• _Description of the task_
Give back exactly the lines of the data below, starting with the line that has "Clear messages with the trash icon" and going on through the line that has "This screenshot has height=733, width=1280.".

• _Records supplied_
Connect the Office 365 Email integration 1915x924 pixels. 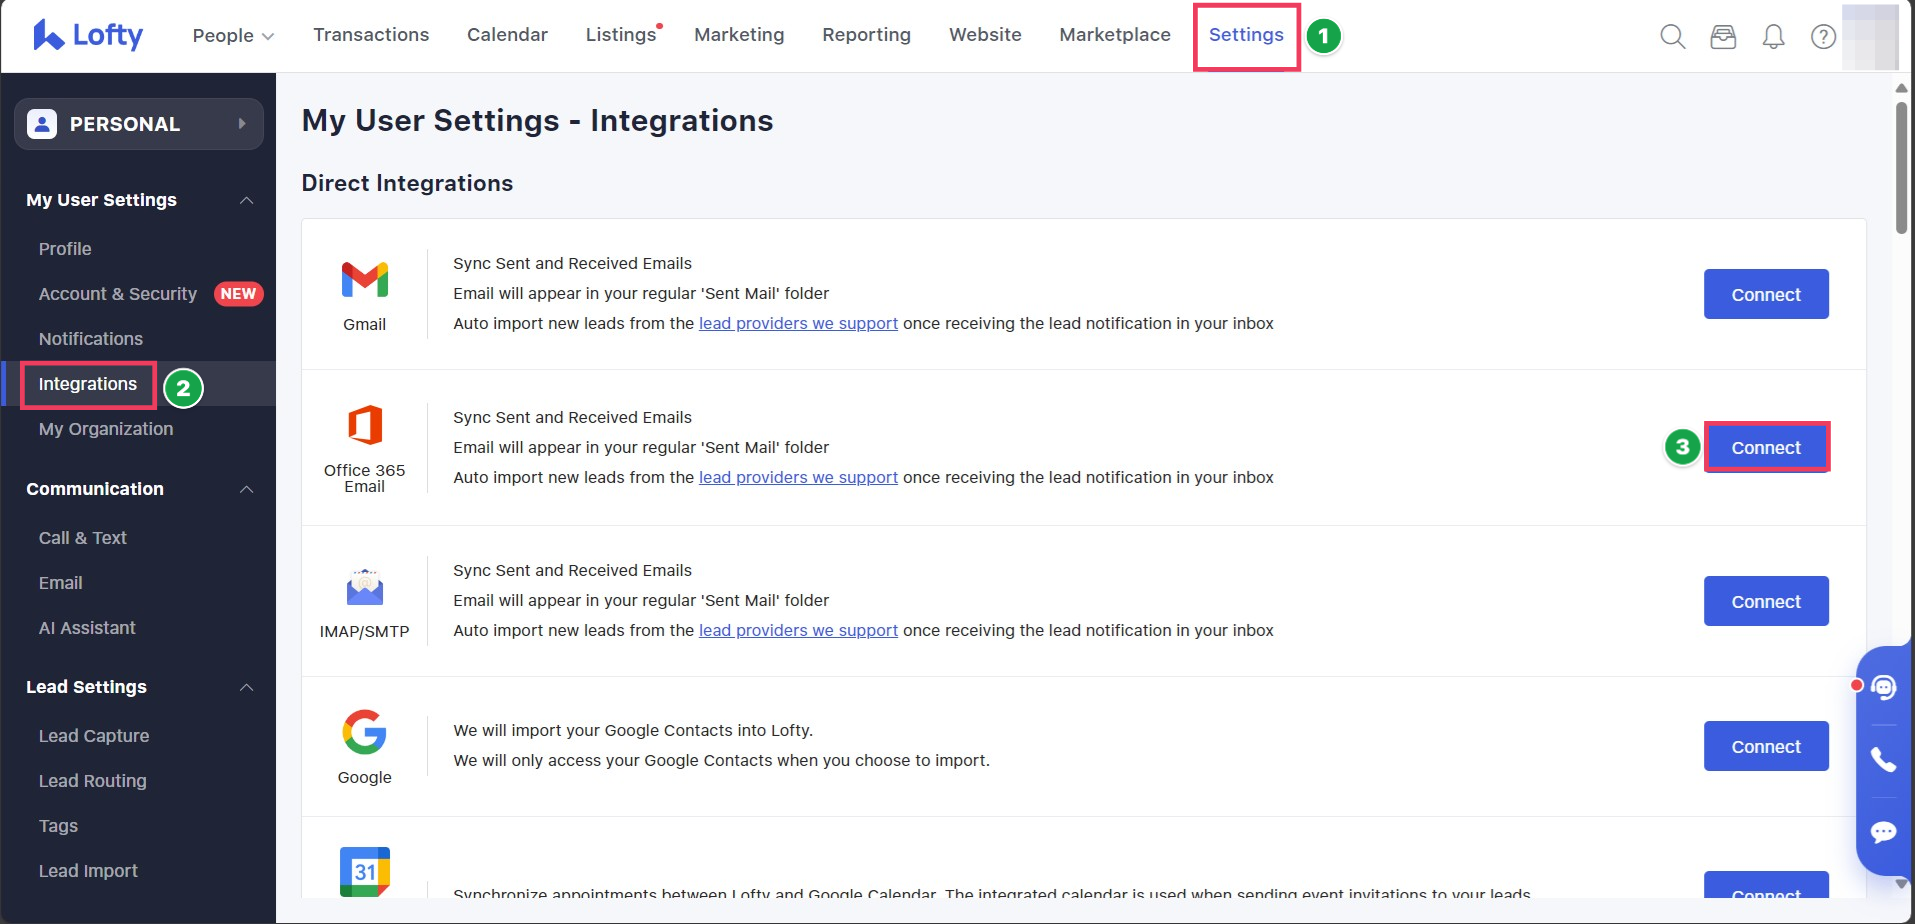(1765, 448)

--

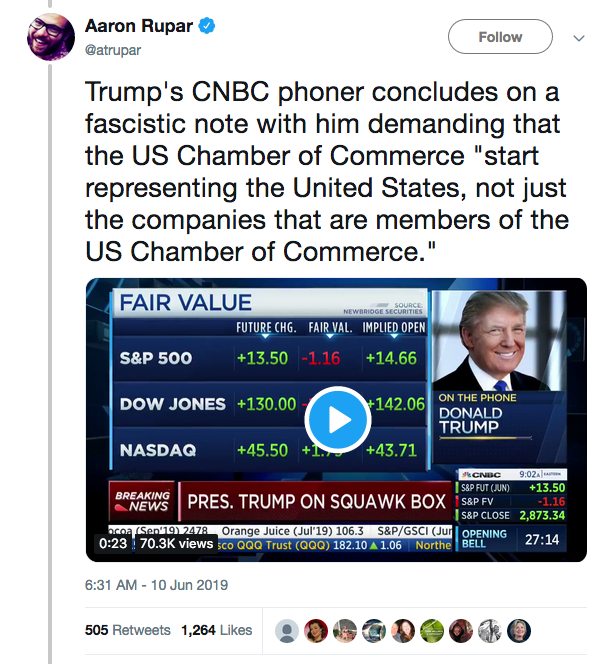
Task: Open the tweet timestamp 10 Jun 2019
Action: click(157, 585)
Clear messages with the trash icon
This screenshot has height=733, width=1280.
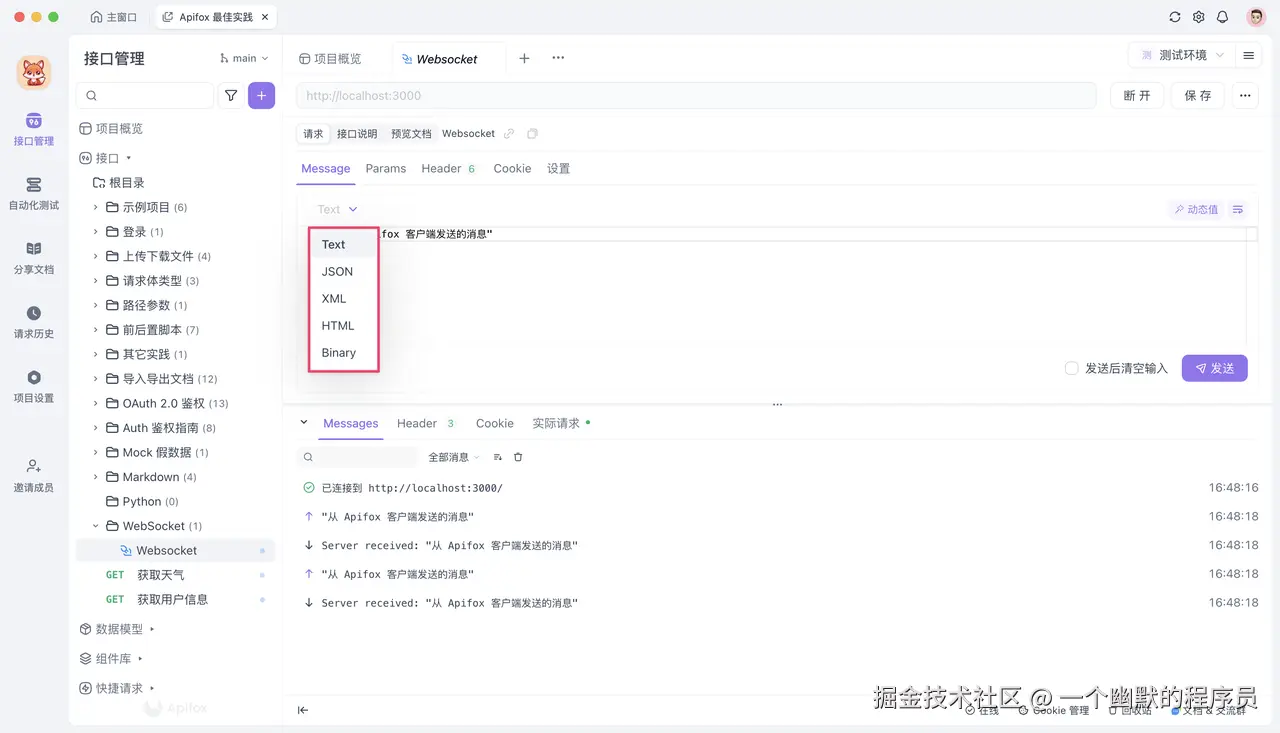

==

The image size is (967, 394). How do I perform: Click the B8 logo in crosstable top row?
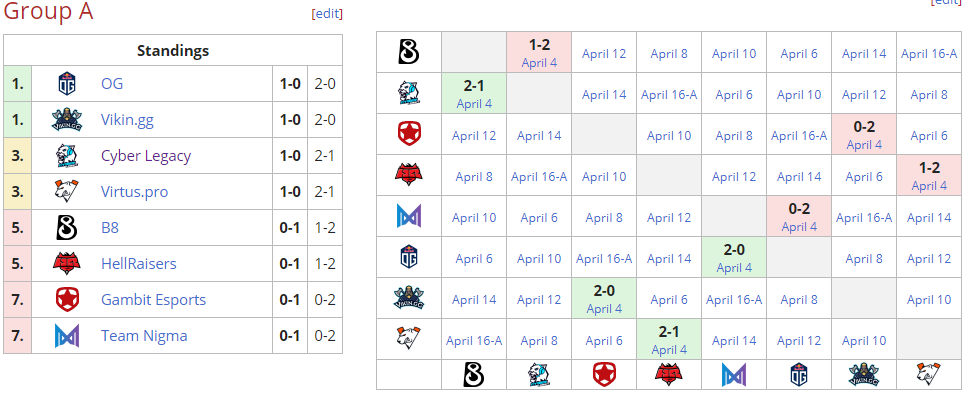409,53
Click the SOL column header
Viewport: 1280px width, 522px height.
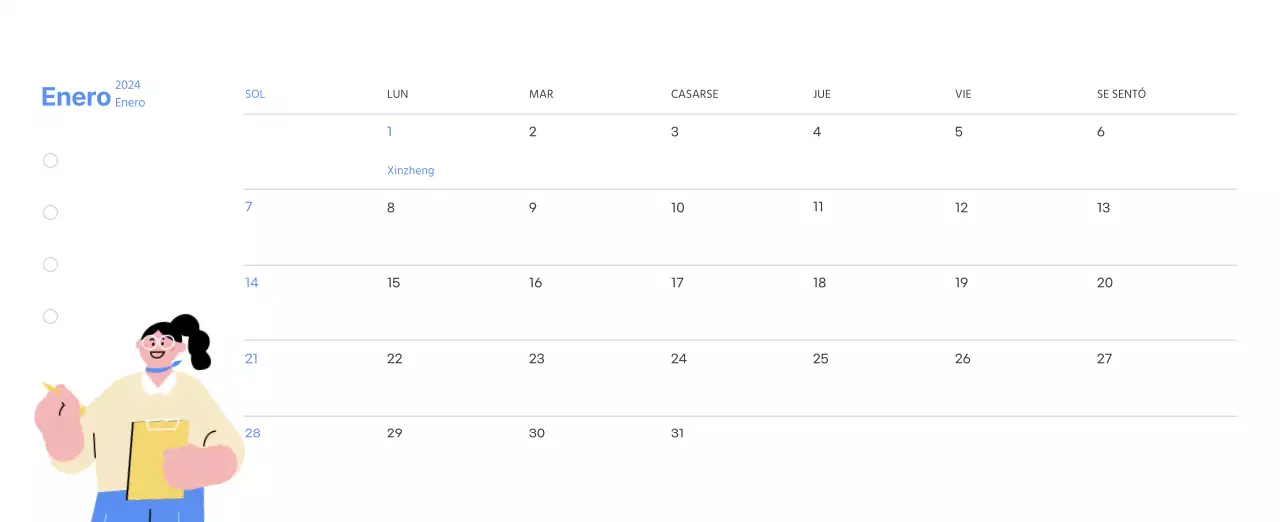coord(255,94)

• _Reply_
Clear messages with the trash icon
This screenshot has height=733, width=1280.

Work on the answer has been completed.